New Research on ILC and new multigene prognostic test

Finally. Thank you, Australian researchers! It gives me hope that our children and grandchildren will be better off.

I said it in 2011. I did not believe Oncotype was valid for ILC. I was undertreated.

That is definitely scary to hear of MBC when the situations seemed so benign. I'm glad I'm doing chemo plus OS and AI. Thank you for reinforcing that!

I will read the article!

Lojo- Figure 3- it looks to me like Lob sig had 5 cases of Low Risk people who died of ILC, while Oncotype had 1. It also looks like 4 Intermediate Risk people in the Oncotype column died of ILC and they were all High Risk with Lob sig.

What I do find interesting is the number of people who would be labeled high risk by Oncotype who would change to Low under Lob Sig if they were used independently. One challenge in analyzing this is that the people who had high risk Oncotype scores probably had chemo, so how would you determine whether their longevity was caused by having a low risk cancer versus having chemo?

Meow13- that is really interesting! Yes, definitely wonder what Log Sig would have said for you!

Shetland Pony- your 2011 stats are rather similar to mine including the ITC, except that my tumor was 3cm (plus I had 3 other smaller tumors). I think you would have been in the non-chemo group for the new TAILORx results because you'd be classified "low risk" because of tumor size.

My MO was originally thinking chemo would be overtreatment for me, but I think that the new results put her into the "maybe it will be helpful group". It is so hard to decide since ILC solid tumors don't respond as well to adjuvant chemo. From my point of view it is possible that aggressive ILC ITC's and micromets could respond to chemo.

Hi ShetlandPony, I was primarily looking at Table 2 from the 2019 study results which lists the people under 50 with low clinical risk at a 4.6% chance of distant recurrence without chemo and 4.8% with chemo, for a total chemo benefit of -.2%.

https://www.nejm.org/doi/full/10.1056/NEJMoa190481...

"Clinical risk was defined as low if the tumor was 3 cm in diameter or smaller and had a low histologic grade, 2 cm or smaller and had an intermediate grade, or 1 cm or smaller and had a high grade; the clinical risk was defined as high if the low-risk criteria were not met."

People with high clinical risk who were under 50 on the other hand had an 11.9% chance of distant recurrence without chemo and a 5.5% chance with chemo, for an absolute chemo benefit of 6.5%.

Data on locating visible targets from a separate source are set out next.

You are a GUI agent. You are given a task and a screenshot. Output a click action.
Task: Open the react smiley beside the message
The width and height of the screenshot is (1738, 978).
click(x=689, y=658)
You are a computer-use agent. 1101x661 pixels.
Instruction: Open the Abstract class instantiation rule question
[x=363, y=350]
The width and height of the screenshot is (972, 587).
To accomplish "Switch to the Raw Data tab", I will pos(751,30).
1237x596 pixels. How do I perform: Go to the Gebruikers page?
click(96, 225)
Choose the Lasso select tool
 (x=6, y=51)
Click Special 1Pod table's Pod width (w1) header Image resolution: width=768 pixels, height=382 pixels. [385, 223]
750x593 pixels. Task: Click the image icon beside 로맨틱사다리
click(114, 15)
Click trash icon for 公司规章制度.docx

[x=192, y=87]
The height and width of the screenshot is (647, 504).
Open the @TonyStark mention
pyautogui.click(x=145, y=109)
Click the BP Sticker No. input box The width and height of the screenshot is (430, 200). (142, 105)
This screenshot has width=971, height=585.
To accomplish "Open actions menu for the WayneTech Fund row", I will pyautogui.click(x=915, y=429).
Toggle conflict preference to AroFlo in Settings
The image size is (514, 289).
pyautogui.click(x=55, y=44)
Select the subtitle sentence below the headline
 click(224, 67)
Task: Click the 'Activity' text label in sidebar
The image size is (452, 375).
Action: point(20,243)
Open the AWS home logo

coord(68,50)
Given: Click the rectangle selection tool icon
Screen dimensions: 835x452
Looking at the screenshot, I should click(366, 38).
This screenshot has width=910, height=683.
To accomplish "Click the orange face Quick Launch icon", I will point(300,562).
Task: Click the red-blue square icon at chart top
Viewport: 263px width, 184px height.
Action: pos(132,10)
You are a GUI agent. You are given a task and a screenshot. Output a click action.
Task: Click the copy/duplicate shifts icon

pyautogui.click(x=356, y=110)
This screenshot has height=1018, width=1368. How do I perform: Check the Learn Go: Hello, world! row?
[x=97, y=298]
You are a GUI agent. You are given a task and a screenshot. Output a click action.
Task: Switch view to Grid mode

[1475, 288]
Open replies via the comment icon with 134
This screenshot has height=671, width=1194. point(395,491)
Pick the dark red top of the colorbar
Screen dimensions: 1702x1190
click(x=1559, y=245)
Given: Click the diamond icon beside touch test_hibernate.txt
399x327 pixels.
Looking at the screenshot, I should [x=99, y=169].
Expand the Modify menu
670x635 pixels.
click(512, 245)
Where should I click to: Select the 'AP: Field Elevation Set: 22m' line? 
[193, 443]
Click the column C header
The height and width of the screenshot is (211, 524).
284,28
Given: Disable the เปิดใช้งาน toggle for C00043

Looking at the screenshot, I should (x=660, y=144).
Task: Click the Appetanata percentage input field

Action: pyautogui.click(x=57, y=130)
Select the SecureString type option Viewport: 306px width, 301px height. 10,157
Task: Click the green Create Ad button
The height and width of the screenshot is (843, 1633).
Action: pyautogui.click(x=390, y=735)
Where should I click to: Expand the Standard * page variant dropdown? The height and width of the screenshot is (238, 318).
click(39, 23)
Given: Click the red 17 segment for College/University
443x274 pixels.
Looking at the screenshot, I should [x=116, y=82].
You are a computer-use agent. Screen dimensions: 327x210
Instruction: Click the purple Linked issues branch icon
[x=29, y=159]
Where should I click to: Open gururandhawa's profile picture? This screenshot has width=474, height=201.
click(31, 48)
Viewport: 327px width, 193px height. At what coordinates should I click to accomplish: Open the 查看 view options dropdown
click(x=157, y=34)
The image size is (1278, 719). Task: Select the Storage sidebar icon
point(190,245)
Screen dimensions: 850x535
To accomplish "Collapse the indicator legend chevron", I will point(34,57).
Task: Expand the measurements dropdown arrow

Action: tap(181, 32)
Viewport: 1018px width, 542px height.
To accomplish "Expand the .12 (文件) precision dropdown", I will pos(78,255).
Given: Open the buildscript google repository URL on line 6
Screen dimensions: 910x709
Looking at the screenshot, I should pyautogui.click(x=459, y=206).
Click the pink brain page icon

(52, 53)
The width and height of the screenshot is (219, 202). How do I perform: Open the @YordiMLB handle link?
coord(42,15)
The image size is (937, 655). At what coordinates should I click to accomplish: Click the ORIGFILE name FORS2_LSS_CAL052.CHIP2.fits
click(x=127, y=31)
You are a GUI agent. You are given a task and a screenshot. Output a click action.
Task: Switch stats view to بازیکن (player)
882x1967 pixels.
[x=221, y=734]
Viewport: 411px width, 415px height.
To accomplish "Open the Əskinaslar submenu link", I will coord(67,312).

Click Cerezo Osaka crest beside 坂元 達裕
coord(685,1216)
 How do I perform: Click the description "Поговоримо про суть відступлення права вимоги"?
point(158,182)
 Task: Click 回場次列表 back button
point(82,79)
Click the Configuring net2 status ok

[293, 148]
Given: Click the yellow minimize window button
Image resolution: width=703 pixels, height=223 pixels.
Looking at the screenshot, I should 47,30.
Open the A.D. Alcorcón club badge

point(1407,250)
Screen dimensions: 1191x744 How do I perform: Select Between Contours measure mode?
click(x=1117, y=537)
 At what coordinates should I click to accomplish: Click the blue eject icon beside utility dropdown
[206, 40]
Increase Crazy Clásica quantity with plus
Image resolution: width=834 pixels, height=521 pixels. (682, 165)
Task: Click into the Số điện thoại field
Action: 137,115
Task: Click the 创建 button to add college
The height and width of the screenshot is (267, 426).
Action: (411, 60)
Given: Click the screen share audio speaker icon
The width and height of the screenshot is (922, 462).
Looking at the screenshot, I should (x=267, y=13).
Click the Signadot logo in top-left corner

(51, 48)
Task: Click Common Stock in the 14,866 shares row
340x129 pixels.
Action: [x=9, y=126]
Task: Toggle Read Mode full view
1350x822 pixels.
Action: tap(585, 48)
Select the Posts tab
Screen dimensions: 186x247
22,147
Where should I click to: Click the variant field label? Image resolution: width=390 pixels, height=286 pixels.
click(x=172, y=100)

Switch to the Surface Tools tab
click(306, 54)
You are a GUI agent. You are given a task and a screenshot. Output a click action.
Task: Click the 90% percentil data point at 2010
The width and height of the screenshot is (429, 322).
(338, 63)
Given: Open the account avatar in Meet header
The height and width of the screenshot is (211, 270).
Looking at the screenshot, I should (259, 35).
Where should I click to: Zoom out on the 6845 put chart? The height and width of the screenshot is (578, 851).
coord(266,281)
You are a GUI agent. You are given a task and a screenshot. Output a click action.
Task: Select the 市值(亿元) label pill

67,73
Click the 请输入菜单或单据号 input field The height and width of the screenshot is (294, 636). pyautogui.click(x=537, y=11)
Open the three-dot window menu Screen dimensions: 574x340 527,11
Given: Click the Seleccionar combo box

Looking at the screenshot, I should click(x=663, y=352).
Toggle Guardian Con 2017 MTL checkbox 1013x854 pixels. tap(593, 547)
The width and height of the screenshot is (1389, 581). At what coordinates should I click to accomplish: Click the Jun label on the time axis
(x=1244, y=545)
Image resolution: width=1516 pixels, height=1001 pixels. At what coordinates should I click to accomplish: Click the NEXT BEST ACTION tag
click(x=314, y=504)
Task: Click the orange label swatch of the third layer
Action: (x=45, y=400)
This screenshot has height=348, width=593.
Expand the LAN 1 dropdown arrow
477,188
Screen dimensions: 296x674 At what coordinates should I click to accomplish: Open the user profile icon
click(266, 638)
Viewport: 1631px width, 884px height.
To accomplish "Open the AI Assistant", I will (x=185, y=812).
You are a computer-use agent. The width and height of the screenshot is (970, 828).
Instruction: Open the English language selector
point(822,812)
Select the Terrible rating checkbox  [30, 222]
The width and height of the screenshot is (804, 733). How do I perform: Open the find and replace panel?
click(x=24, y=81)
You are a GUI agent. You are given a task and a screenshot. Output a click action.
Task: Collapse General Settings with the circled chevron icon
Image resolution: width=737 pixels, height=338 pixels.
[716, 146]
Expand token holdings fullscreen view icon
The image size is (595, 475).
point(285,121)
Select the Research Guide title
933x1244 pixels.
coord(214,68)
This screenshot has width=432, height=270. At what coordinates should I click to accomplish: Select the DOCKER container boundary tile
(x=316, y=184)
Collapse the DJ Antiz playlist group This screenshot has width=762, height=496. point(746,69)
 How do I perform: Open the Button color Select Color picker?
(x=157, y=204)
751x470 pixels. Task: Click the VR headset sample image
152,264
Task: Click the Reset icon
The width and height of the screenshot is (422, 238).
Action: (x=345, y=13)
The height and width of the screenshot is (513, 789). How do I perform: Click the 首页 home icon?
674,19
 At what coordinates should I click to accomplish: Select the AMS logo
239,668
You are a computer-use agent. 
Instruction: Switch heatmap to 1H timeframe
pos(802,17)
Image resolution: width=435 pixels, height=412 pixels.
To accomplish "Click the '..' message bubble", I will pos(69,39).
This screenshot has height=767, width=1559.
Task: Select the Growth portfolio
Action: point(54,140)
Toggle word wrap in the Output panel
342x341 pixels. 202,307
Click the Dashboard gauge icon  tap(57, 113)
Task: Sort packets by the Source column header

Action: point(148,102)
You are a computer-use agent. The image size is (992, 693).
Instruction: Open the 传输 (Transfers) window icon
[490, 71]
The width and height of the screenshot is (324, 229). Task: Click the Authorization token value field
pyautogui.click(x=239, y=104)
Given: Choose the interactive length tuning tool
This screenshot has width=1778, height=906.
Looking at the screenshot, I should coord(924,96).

N Engl J Med 2019; 380:2395-2405
DOI: 10.1056/NEJMoa1904819

Also, slightly contradictory to what they said in the quote you have above, they have a table which shows that there was less chemo benefit in women under 40. Women who were 41-45 had chemo benefit, and then women aged 46-50 had more chemo benefit. What I heard them say is that they believe that chemo causing menopause is greater in women aged 46-50, less in 41-45 but still there, and that under 40 chemo won't cause permanent menopause. They associated the ovarian suppression caused by chemo induced menopause with the increased benefit from chemo, not the cytotoxicity of chemo.

One thing I find which disagrees with their theory is the women who were 51-55 before menopause. If their theory of ovarian suppression is correct, the hazard ratio for women who are 51-55 should be even higher than the 46-50 women. But weirdly enough it is below 1. That makes me feel better about choosing chemo- their theory may not be correct, and chemo may be very beneficial. Add that to OS + AI, and I hope all the bases are covered!

Figure 3.

The thought that ITC's in ILC are actually micromets is pretty scary- and it is a great question.

Trying, were your mom’s liver mets de novo (from the beginning of metastatic breast cancer) or did they appear later? I am glad she is doing well! I am doing well, considering, as I have just reached five years with liver mets and pretty good quality of life. Frustrating doesn’t begin to describe the horror that “could have” and “might have” produce. I scream inside my head. Then I decide to keep calm and carry on — what else can I do? That’s why I am so glad ILC is finally getting studied.

Thank you for that detailed reply, OnTarget. I will think more about it and hopefully continue our discussion.